Los límites de los recortes

La Voz

ESPAÑA

La política tiene mucho de juego de apariencias. Por eso, en las noches electorales todos buscan argumentos, incluso peregrinos, para justificar lo muchas veces injustificable. Desde esta perspectiva, lo grave no es la derrota, sino aparecer como perdedor. Este cinismo es uno de esos comportamientos que pierden a los políticos. Porque la evidencia es que los resultados del domingo han supuesto un rotundo fracaso personal de Javier Arenas, un duro revés para el PP y motivo para una honda reflexión y preocupación por parte de Rajoy.

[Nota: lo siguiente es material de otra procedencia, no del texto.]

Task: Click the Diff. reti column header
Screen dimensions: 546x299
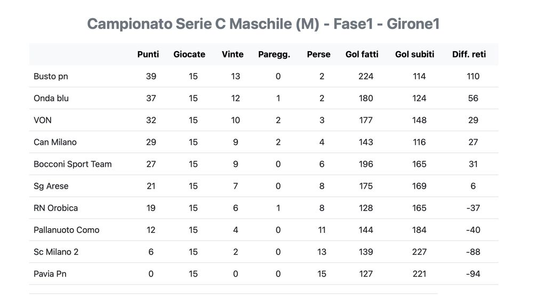Action: coord(469,54)
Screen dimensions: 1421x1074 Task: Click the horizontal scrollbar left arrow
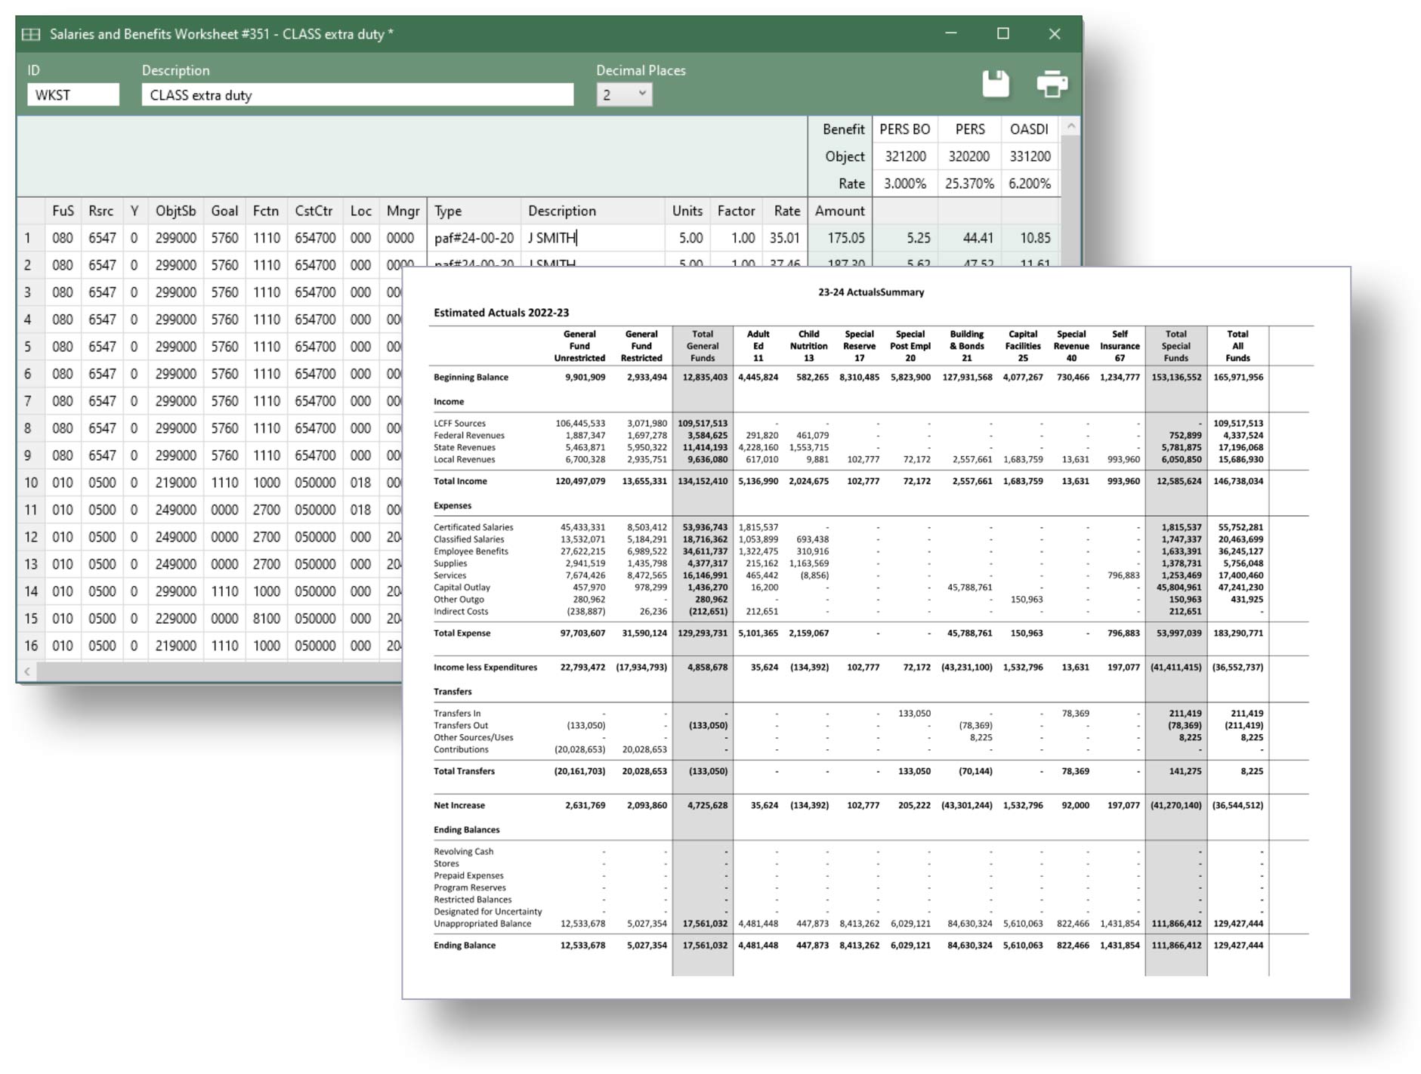coord(27,671)
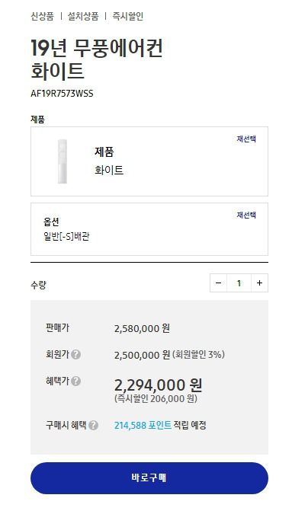Click 재선택 in the 옵션 box
292x514 pixels.
(x=246, y=215)
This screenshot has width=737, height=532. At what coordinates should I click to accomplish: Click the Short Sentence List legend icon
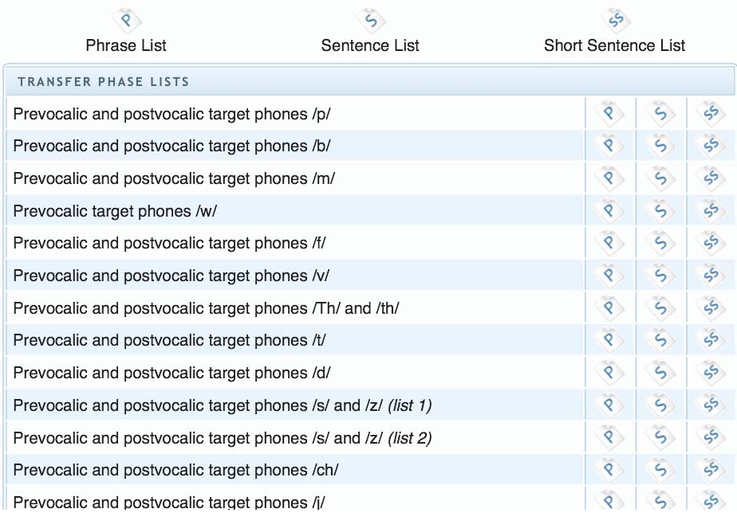pos(615,20)
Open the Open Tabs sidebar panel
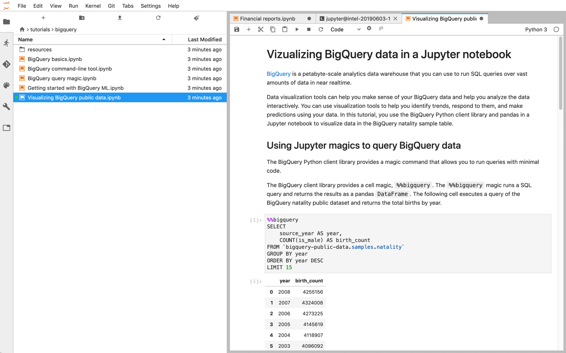This screenshot has width=566, height=353. tap(6, 127)
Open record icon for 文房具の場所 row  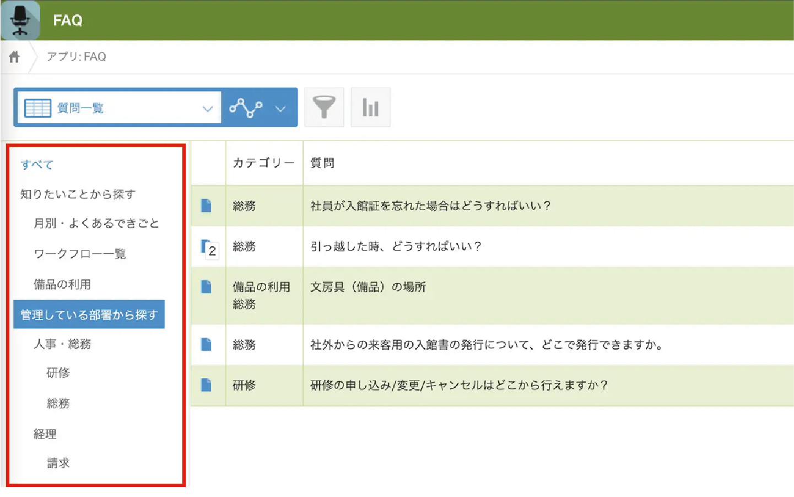(x=206, y=287)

Es humanamente comprensible que el presidente consuele a una persona que fue determinante para que no arrojara la toalla en el 2008 y para que después llegara hasta la Moncloa. Pero de ahí a pretender que lo sucedido no es un fracaso media un abismo. Las expectativas de los populares eran gobernar en Andalucía, y estaban convencidos de ello. De ahí el desaire de Arenas al no acudir al debate electoral. Pero la soberbia, en política, se paga.

La derrota salpica a Rajoy por partida doble. En lo personal, por su implicación directa en la campaña, con una presencia constante en Andalucía durante los dos últimos años. Y en lo político, porque inevitablemente complica su agenda de reformas. Tiene legitimidad política y fortaleza parlamentaria suficiente para continuar con ellas. Pero pretender que no ha pasado nada es negar la evidencia. Y ya se sabe que no hay más ciego que el que no quiere ver.

Rajoy ha emprendido la política de recortes con un cierto aire mesiánico, convencido de que tiene toda la razón y de que el tiempo lo demostrará. Pero ni el sacrificio es sinónimo de renuncia a derechos ni la mayoría absoluta es una patente de corso para tomar decisiones sin contar con nadie. Y aunque no haya una varita mágica para precisar las razones del voto, que es seguro que obedece a distintos y variados motivos, una explicación posible, e incluso plausible, es que andaluces y asturianos han trazado las líneas rojas de las reformas. La partida no ha hecho sino empezar. La siguiente mano, esta misma semana, con la huelga general y los Presupuestos.